Spy for the Marquis de Lafayette
Lafayette was born into slavery about 1748, probably on the property of his enslaver, William Armistead, in New Kent County a few miles east of Richmond. No references to him during his lifetime identified him as James Armistead or as James Armistead Lafayette, but some later writers incorrectly assumed that he had been named James Armistead.
When the British army invaded Virginia during the spring of 1781, Continental army officers needed reliable information about the enemy’s strength and strategy. By this time, William Armistead was serving as state commissary of military supplies and was in Richmond with his body servant James. Like many other African Americans, James found it easy to pass through the lines in the guise of a servant, laborer, or teamster. He began spying, with the consent of Armistead, for the marquis de Lafayette, then in command of the Continental army in Virginia. James was a double agent who pretended to spy on the American army on behalf of the British but repeated to Lafayette the conversations he overheard waiting tables at the headquarters of General Charles Cornwallis in Yorktown. James also carried messages from Lafayette to other agents behind the enemy’s lines, “of the most secret & important kind,” he later recalled in the formal third-person petition he presented to the General Assembly, “the possession of which if discovered on him would have most certainly endangered” his life. James also smuggled papers out of Cornwallis’s headquarters to confirm that the British general and his army intended to remain in Yorktown. Lafayette mentioned his spy, almost certainly James, in reports to General George Washington, calling him a “Correspondant of Mine Servant to Lord Cornwallis,” “My Honest friend,” and “A Very Sensible fellow.” A few days after Cornwallis surrendered on October 19, 1781, the British commander paid a courtesy visit to Lafayette and recognized James. “Ah you rogue,” a person who was present later recalled him saying, “then you have been playing me a trick all this time.”
After the Revolution
With the war concluded, James resumed his duties as Armistead’s enslaved laborer, but Lafayette did not forget him. On November 21, 1784, when James was attending Armistead, then a member of the House of Delegates in Richmond, he encountered Lafayette, who wrote the following statement for him: “This is to Certify that the Bearer By the Name of James Has done Essential Services to Me While I Had the Honour to Command in this State. His Intelligence from the Ennemy’s Camp were Industriously Collected and Most faithfully deliver’d. He perfectly Acquitted Himself With Some Important Commissions I Gave Him and Appears to me Entitled to Every Reward his Situation Can Admit of.”

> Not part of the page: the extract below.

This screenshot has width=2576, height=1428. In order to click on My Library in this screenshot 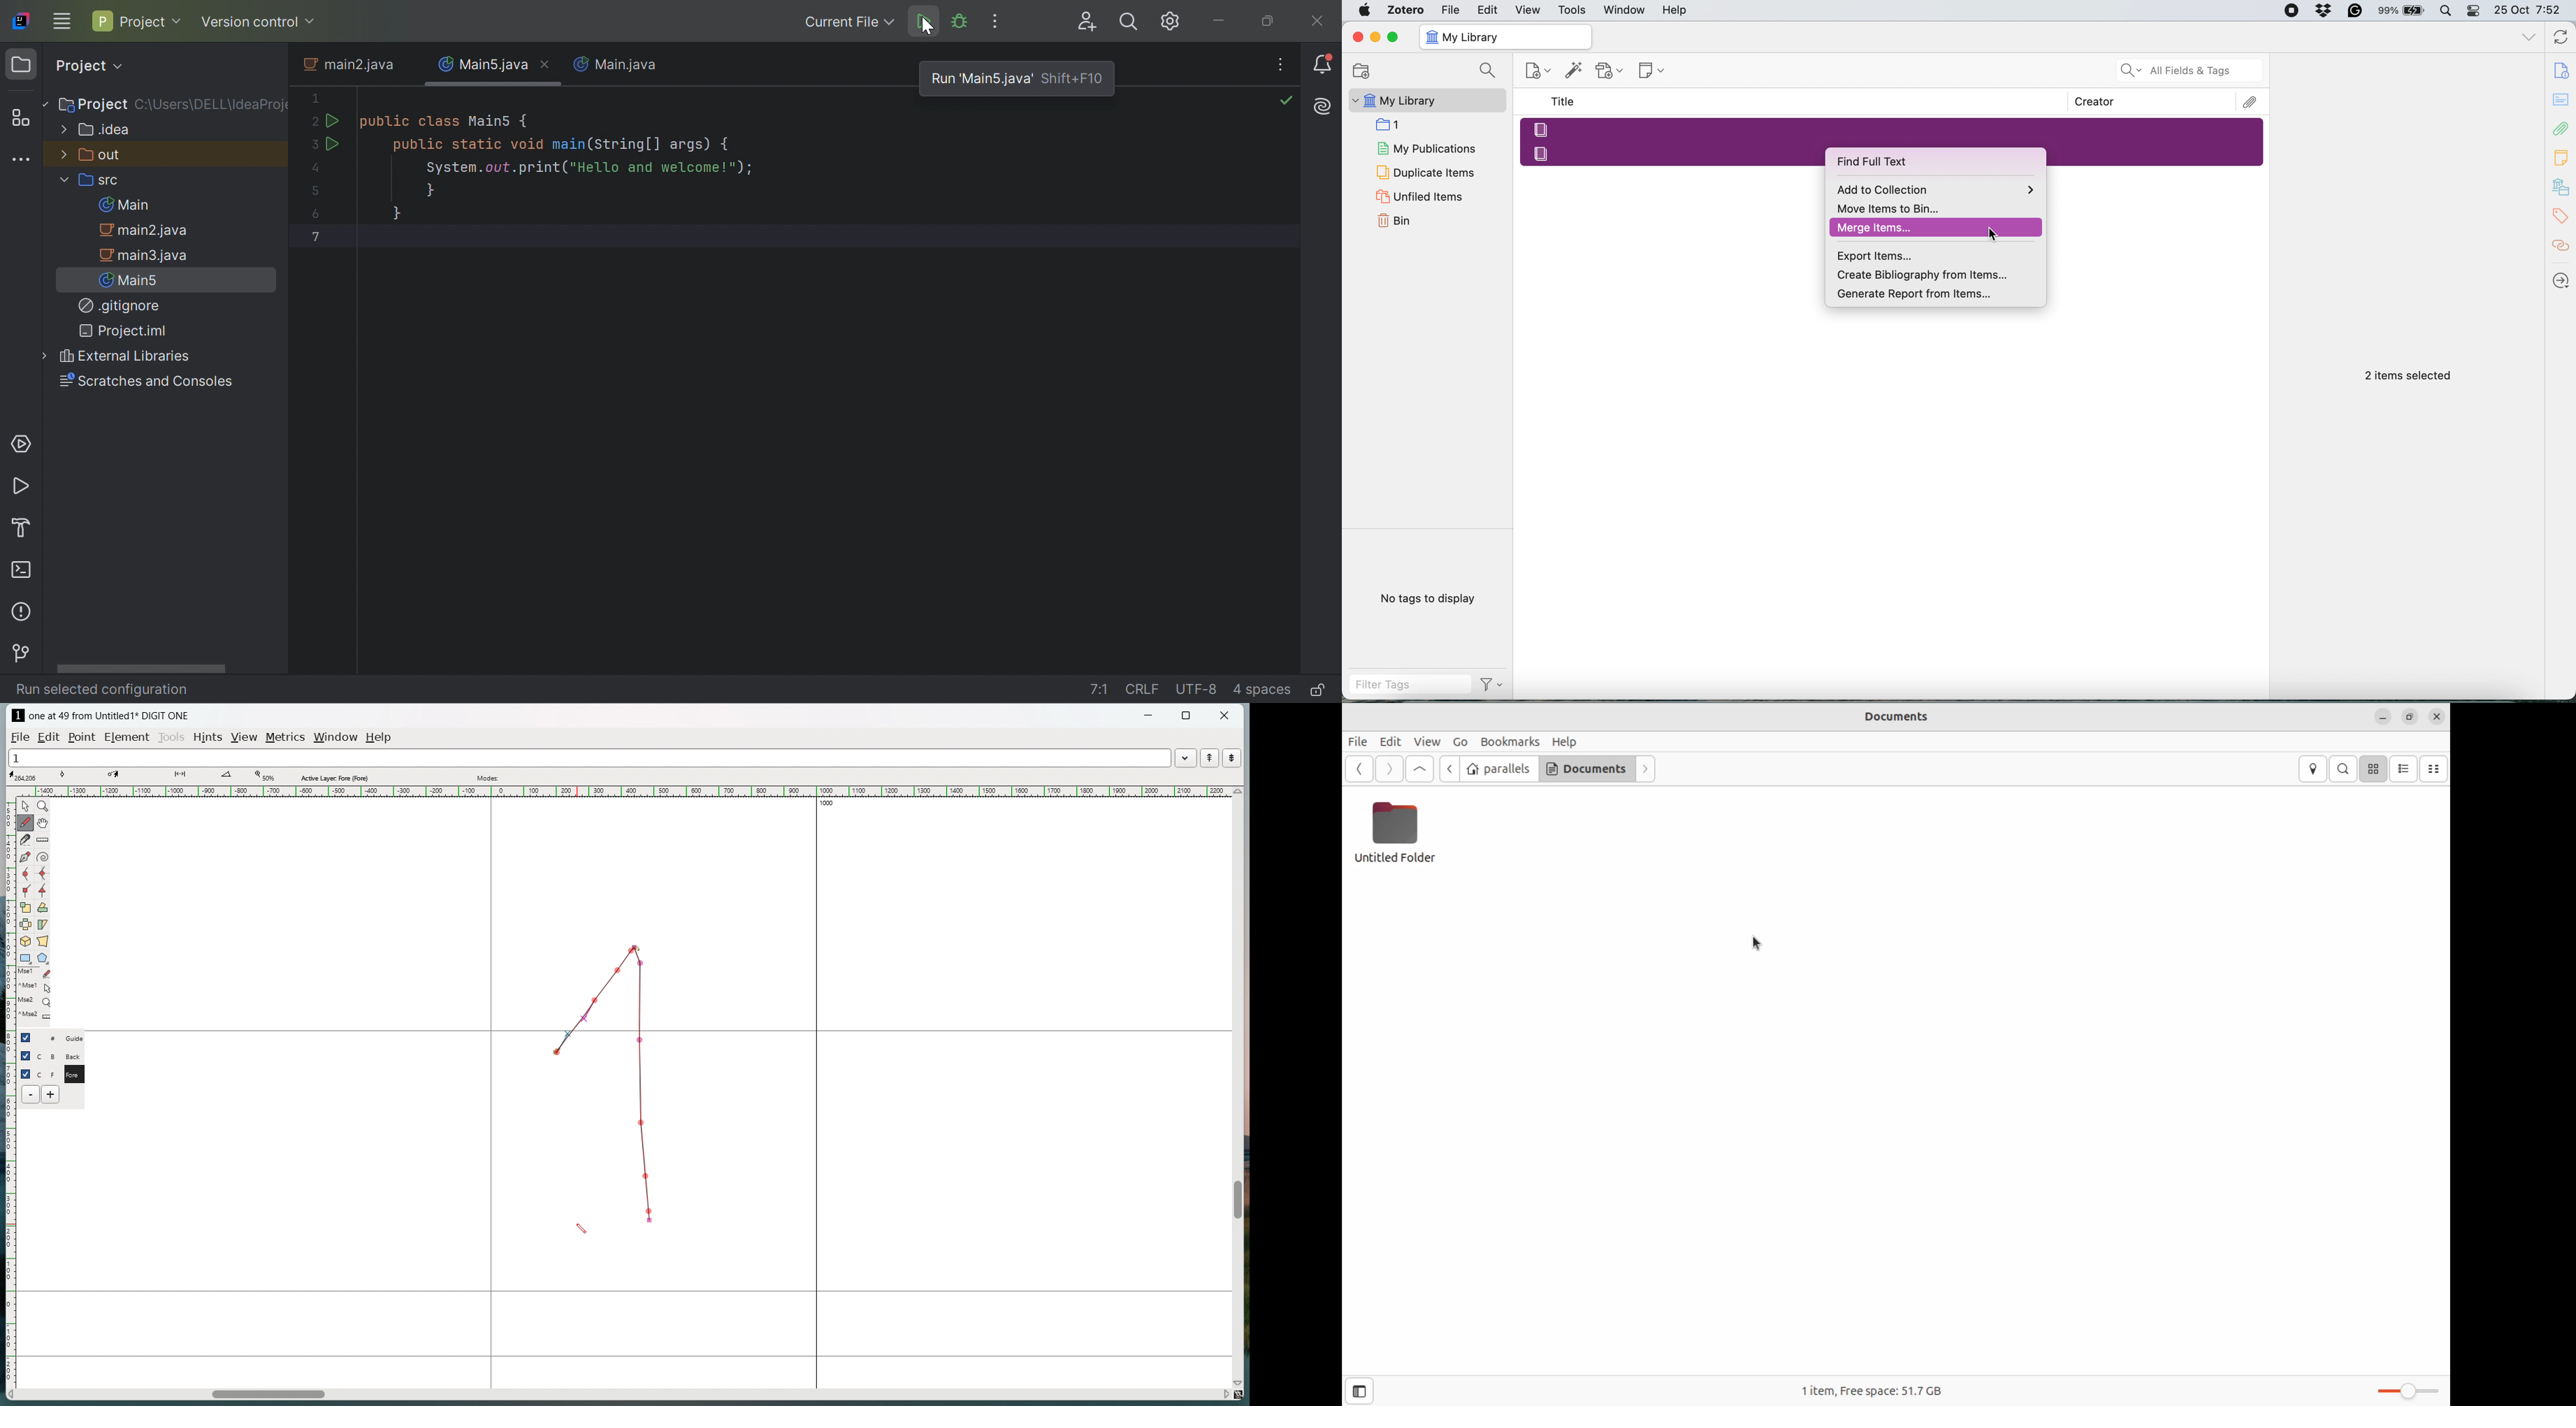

Two weeks later James submitted a petition to the General Assembly to be emancipated for his service during the war, but despite Lafayette’s affidavit, the assembly adjourned before the committee to which it had been referred reported. The petition and the original of Lafayette’s certificate are lost. James filed a second petition on November 30, 1786, and the House of Delegates passed an act freeing him from slavery on December 25, 1786, and the Senate followed suit on January 1, 1787. James then took Lafayette as his surname. He resided in New Kent County, where about 1816 he bought two tracts of land that totaled forty acres.

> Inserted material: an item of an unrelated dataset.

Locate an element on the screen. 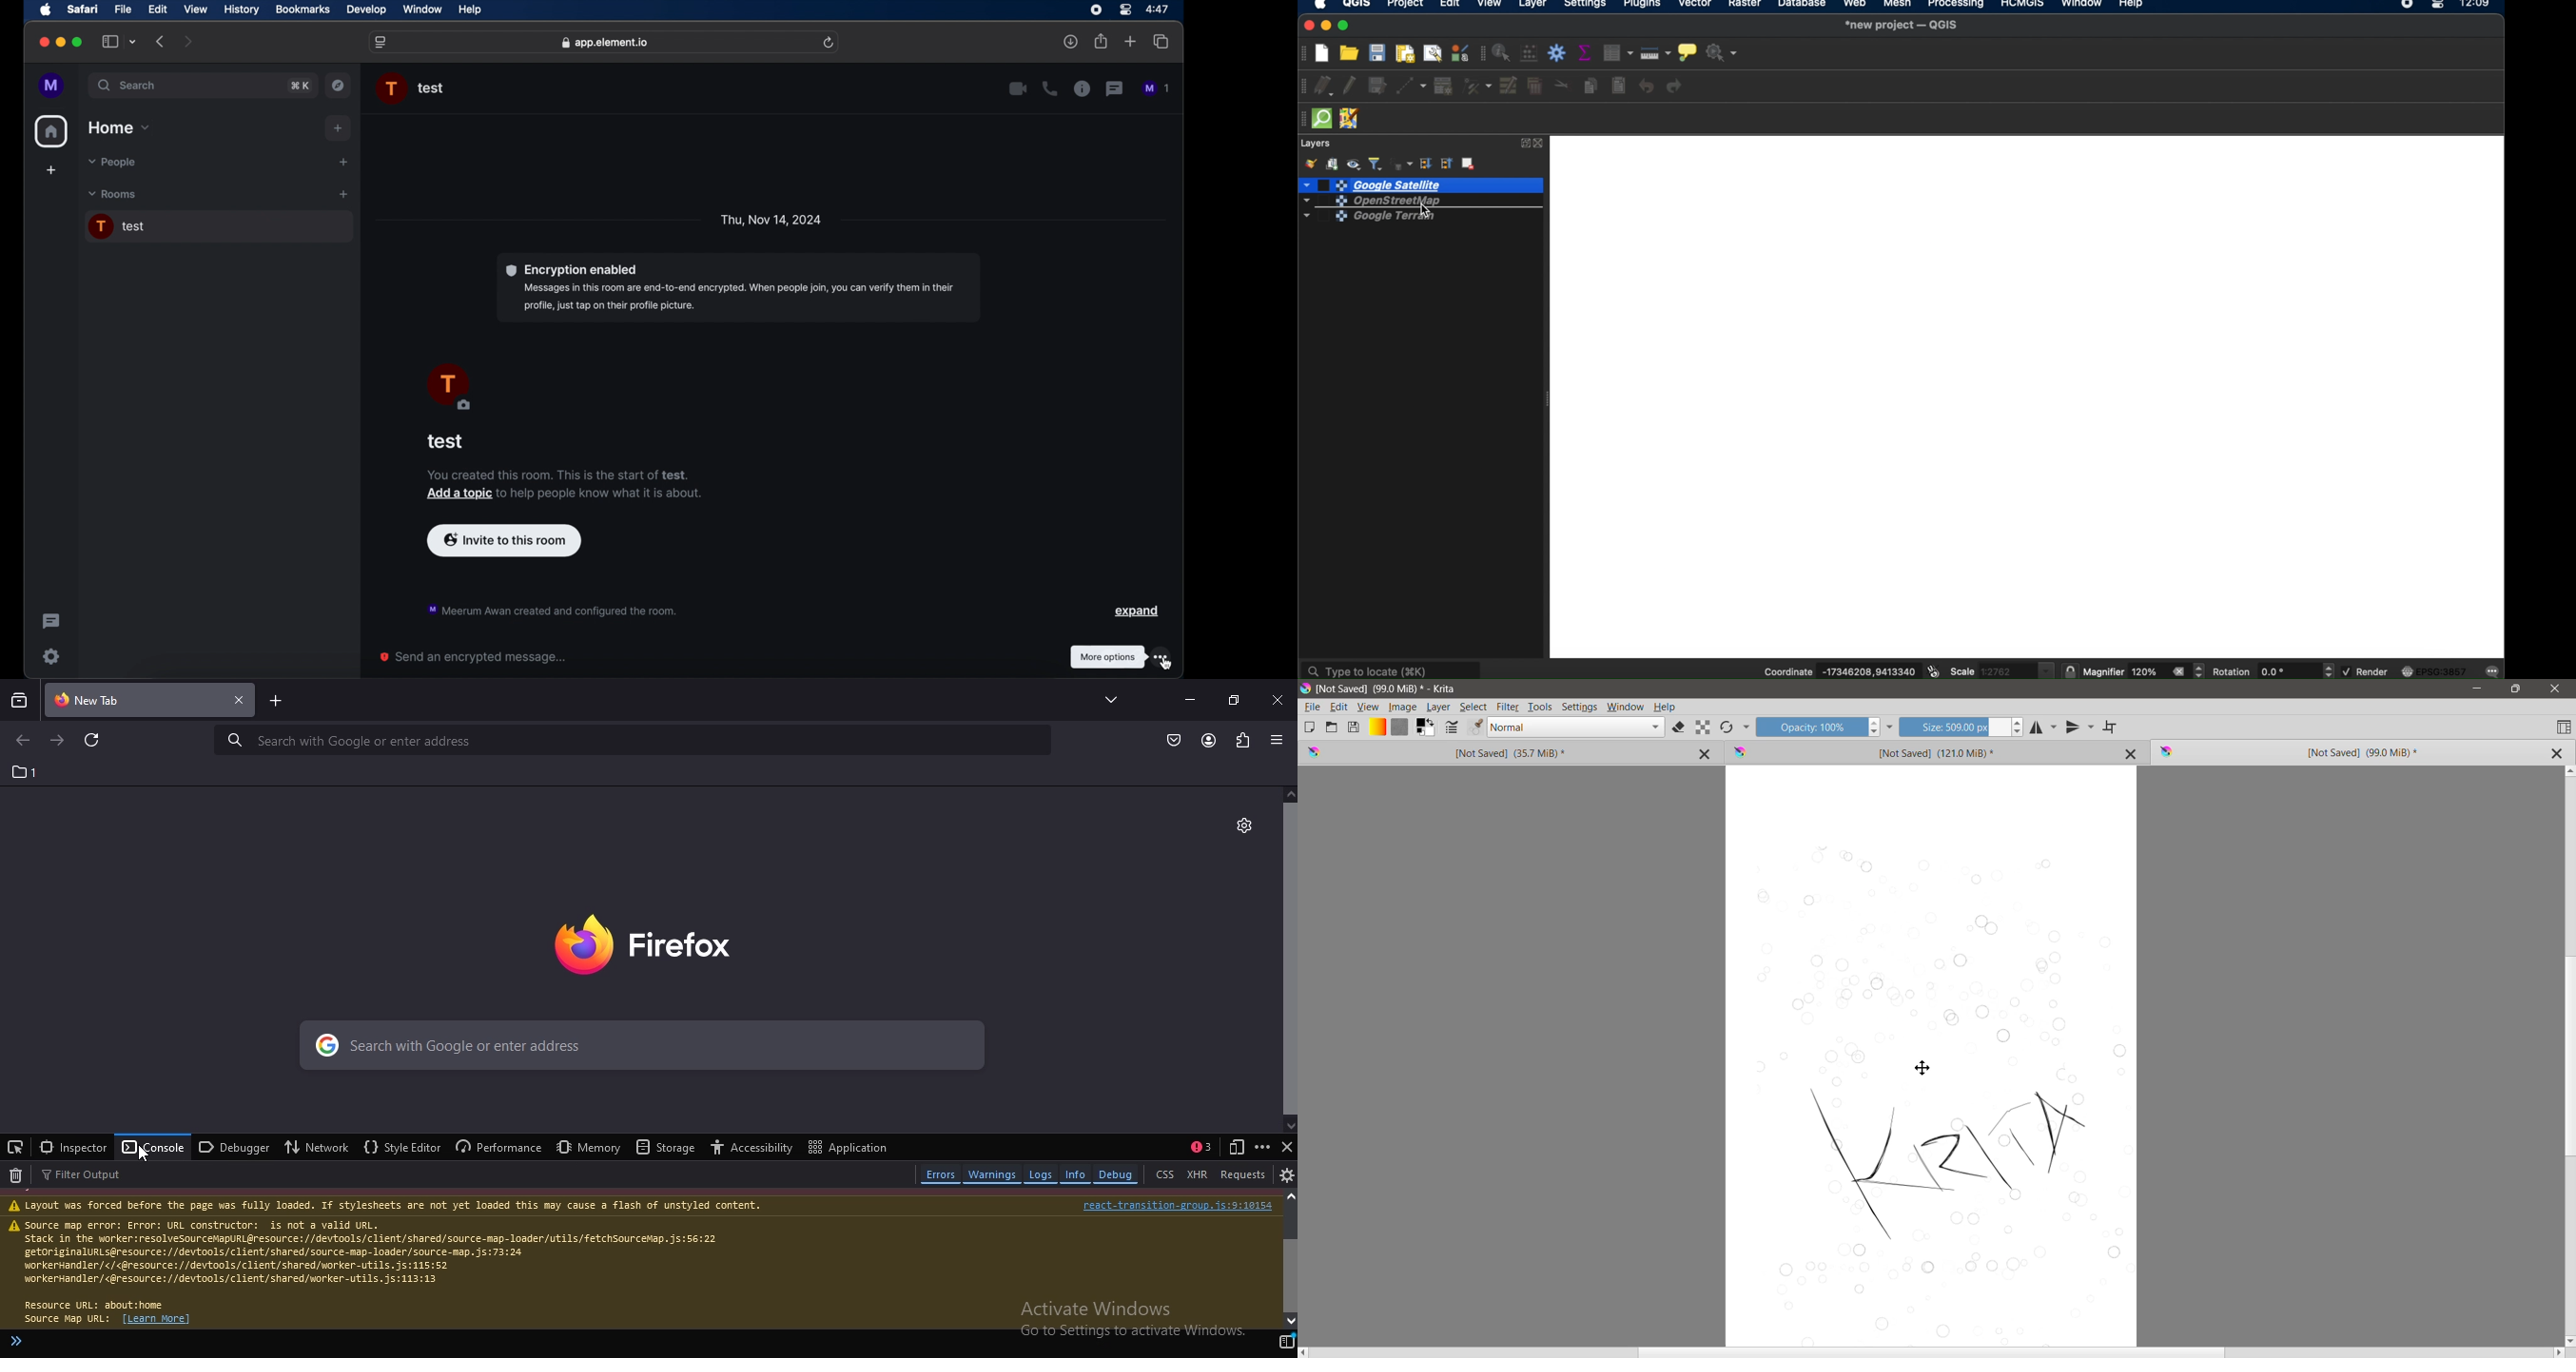  memory is located at coordinates (589, 1146).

James Lafayette may have married and had children, but the loss of the county’s records leaves much of his life undocumented. He was probably literate and could sign his name, which he rendered as James Fayette. By 1785, the French artist Jean-Baptiste Le Paon had painted a portrait of the marquis at Yorktown and included a fanciful representation of a Black servant, probably intended to be James, in an incongruous French livery. An engraving of the portrait was distributed in the United States and in Europe. In December 1818, James Lafayette petitioned the General Assembly a third time to request a pension based on his military service and his advanced “age of Three score years & ten.” The assembly granted him $60 in immediate relief and a pension of $40 annually, which he collected for the remainder of his life.
James Lafayette evidently became a familiar figure in Richmond, to which he traveled twice a year to collect his pension. A report in a Richmond newspaper early in the autumn of 1824 referred to him as “a very venerable and respectable free black man” and stated that he hoped to travel to Yorktown in October to greet his old commander, who was beginning a tour of the United States, but feared he was too poor to equip himself properly for the trip. When Lafayette visited Richmond late in October, though, James Lafayette was there, and during a procession to Capitol Square, the marquis recognized him in the crowd, called to him by name, and embraced him. Four years later when James E. Heath, the auditor of public accounts, published Edge-Hill, or, The Family of the Fitzroyals, A Novel, a two-volume fictional account of the Revolution, he made James Lafayette a subsidiary hero and on the last page quoted verbatim Lafayette’s statement about his services. The artist John Blennerhasset Martin painted a portrait of James Lafayette about that time and printed copies of it with the marquis’s testimony about his Revolutionary War service.
Lafayette died in Baltimore on August 9, 1830. The place of his burial is not known.